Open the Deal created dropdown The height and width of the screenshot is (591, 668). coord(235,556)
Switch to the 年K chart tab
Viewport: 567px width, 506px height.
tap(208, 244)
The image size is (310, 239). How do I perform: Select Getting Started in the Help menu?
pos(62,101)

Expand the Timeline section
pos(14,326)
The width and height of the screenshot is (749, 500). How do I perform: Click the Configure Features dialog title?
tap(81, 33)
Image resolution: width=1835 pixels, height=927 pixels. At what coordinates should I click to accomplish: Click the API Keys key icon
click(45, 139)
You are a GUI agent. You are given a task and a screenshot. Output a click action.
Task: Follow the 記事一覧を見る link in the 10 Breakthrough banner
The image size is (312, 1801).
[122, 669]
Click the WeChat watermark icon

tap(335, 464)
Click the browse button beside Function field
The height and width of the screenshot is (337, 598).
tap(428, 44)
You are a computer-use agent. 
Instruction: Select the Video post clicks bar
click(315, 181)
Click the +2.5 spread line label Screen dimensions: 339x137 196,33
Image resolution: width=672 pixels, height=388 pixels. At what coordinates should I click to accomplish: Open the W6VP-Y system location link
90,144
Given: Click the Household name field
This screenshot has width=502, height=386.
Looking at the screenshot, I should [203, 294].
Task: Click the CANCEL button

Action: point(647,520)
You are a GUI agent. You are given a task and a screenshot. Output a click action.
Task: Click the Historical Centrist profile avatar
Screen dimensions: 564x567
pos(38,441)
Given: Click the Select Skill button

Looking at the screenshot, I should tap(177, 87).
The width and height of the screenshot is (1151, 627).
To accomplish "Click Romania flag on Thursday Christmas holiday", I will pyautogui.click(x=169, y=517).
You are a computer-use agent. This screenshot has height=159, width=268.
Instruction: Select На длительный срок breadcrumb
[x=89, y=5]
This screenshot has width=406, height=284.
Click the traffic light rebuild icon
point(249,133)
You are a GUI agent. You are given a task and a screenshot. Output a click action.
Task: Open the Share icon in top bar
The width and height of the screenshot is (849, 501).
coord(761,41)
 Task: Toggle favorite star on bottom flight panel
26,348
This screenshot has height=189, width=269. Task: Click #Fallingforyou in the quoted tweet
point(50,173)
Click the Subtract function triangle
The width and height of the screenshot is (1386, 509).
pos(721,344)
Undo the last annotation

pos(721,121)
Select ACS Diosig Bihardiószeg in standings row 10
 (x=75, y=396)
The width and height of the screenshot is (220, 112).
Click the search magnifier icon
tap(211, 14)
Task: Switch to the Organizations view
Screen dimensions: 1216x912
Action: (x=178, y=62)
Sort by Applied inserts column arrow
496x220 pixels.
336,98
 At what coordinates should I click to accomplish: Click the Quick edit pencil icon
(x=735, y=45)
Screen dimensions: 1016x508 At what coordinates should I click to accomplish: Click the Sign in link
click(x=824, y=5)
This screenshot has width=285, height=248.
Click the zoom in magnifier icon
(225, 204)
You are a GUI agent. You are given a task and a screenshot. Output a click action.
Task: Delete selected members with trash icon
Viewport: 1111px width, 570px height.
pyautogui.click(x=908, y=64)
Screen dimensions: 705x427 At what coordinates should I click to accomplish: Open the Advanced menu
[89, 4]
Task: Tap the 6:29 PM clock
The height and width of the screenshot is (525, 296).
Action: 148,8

## REQUIREMENT
Write out each line above containing "Switch".

## SOLUTION TO THIS EXERCISE
Switch to the 年K chart tab
Task: Switch to the Organizations view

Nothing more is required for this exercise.